As a quick memory jog, this is useful calculation
The formula is useful if you wish to evaluate a single customer or a group of customers or simply the whole customer portfolio. I am sure most of you are familiar with the receivable day collection period BUT I can guarantee most of your salespeople are not so please pass this on. The next time you have a chat about an existing customer or a new customer as to the how the days outstanding have moved from one period to the next your people can use this calculation to provide the evidence supporting the question. That’s it for this week Regards Andre 925 323 2802
Inventory day’s calculation
An easy way to calculate the average inventory holding for a
particular product or group of products.
Inventory value /COGS X Days reflected in the GOGS amount
A small test to give your people based on the above. If revenue of a particular SKU grows by 10% and the days inventory says the same will the inventory $ holding remain the same, decline or increase. Also what would the cash consequence be.
Have a great day
Vendor
payment period
The last of the working capital trio. How to calculate your
accounts payable days or vendor days outstanding
We take the amount we owe to our vendors at the end of the
period and divide it by the COGS (including the direct shipment COGS)[i].
We then multiply the result with the trading days represented in the total
COGS.
Accounts payable or vendor days outstanding are useful when
wanting to compare your inventory holding with how quickly you pay your
vendors.
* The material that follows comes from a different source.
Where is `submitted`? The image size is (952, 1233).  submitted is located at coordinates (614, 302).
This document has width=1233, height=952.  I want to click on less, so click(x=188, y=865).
If you not taking settlement discount, your payable days should exceed
your inventory days.
Working Capital
Per $ of Sales
Have you ever been in a situation where you need to know the
cash impact of a new customer, or an additional product range from a new
supplier, or for that matter how a bid would create cash. Working capital per $
of revenue could be most helpful in these cases.
Step 1 calculate your average working capital per $ of
revenue (WC/$) (see example below)
Step 2 Multiply your revenue with the (WC/$), adjust for the
time period if less than a year. = Total working capital retention at the end
of the period
Step 3 = Take your gross profit contribution and deduct your
working capital requirement this is the cash impact due to the transaction as
at the end of the period.
Hope this helps
Vendor payment period
I saw this kind of tools when there is an accounting services in our company. They are Financial Statements in Gold Coast and they are great on this kind of job. You can also visit their website here to know more about their services.